Oxidative stress biology and cell injury during type 1 and type 2 diabetes mellitus

Abstract

Diabetes mellitus (DM) affects approximately 170 million individuals worldwide and is expected to alter the lives of at least 366 million individuals within a future span of 25 years. Of even greater concern is the premise that these projections are underestimated since they assume obesity levels will remain constant. Type 1 insulin-dependent DM accounts for only 5-10 percent of all diabetics but represents a highly significant health concern, since this disorder begins early in life and leads to long-term complications. In contrast, Type 2 DM is recognized as the etiology of over 80 percent of all diabetics and is dramatically increasing in incidence as a result of changes in human behavior and increased body mass index. Yet, the pathological consequences of these disorders that involve the both the neuronal and vascular systems are intimately linked through the pathways that mediate oxidative stress.

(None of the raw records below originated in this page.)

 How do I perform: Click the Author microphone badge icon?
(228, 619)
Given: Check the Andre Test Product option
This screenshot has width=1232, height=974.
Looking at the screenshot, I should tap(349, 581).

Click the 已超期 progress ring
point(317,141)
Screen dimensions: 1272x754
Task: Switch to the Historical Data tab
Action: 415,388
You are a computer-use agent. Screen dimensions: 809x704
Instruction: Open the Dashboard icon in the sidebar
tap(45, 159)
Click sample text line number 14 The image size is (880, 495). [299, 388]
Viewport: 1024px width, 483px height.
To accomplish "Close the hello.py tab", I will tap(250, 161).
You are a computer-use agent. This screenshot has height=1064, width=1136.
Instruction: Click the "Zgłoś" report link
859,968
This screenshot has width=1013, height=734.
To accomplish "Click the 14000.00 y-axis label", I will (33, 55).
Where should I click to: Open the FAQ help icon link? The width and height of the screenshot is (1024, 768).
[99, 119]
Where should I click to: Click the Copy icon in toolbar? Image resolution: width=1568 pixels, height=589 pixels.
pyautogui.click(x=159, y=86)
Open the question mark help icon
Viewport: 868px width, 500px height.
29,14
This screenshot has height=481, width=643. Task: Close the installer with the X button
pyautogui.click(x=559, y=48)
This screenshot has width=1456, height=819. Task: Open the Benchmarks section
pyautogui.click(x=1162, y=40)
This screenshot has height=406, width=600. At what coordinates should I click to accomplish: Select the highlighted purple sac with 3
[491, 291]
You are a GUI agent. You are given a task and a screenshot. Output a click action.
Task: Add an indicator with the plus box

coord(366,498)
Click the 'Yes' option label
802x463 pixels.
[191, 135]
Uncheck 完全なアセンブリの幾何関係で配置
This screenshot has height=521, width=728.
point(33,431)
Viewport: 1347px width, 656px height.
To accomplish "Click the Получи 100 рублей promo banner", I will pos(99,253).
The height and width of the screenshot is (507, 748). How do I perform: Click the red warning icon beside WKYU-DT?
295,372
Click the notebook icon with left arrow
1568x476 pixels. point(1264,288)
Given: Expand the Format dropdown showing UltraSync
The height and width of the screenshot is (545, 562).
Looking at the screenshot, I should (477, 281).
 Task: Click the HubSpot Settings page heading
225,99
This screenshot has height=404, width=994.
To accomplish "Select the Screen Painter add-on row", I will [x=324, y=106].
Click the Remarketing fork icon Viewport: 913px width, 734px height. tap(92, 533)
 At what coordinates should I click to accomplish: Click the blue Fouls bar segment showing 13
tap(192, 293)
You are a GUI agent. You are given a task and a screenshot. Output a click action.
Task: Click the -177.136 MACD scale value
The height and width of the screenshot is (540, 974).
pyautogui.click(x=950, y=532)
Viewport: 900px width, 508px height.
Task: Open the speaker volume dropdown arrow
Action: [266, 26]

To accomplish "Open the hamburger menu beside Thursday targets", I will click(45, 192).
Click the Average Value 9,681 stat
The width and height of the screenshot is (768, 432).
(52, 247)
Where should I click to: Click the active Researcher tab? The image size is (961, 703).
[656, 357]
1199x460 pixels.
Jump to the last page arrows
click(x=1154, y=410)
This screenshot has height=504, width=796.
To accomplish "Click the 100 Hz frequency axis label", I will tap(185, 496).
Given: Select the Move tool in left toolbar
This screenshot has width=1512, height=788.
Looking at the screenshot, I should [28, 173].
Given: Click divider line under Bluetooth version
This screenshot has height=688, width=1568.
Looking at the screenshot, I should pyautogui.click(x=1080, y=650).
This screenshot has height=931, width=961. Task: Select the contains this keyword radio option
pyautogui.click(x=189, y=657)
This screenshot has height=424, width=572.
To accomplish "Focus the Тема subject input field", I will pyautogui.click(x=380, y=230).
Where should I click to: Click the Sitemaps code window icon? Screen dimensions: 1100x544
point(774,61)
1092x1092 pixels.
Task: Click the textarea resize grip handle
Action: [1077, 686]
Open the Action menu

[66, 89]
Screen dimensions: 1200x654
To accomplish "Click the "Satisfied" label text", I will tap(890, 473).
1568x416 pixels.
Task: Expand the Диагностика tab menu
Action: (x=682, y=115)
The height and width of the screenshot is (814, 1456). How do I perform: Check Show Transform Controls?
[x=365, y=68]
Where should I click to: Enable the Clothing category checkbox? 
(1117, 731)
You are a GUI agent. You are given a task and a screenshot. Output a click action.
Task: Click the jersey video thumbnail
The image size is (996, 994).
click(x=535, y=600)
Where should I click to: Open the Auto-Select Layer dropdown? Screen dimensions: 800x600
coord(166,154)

Here we highlight some of the relevant oxidative pathways that determine insulin resistance through reactive oxygen species, mitochondrial dysfunction, uncoupling proteins, and endoplasmic reticulum stress. These pathways are ultimately linked to protein kinase B (Akt) and the insulin signaling pathways that determine the initial onset of glucose intolerance and the subsequent course to apoptotic cell injury. Through the elucidation of these targets, improvement in current strategies as well as the development of future clinical applications can move forward for both the prevention and treatment of Type 1 and Type 2 DM.

Fig. 1. Acute hyperglycemia leads to neuronal injury

Representative hippocampal neurons obtained from E-19 Sprague-Dawley rat pups were incubated in L-15 growth medium with free serum containing elevated D-glucose of 50 mM for 24 hours at 37°C in a humidified atmosphere of 5% CO₂ and 95% room air. Neuronal cell survival was determined by trypan blue exclusion method and reveals significantly increased dye uptake in injured neurons during hyperglycemia (right panel), but not in untreated control neurons (left panel). Note: Acute neuronal injury with elevated glucose can occur at significantly lower glucose concentrations of 20 mM, but a glucose concentration of 50 mM was chosen for dramatic visualization of cell injury.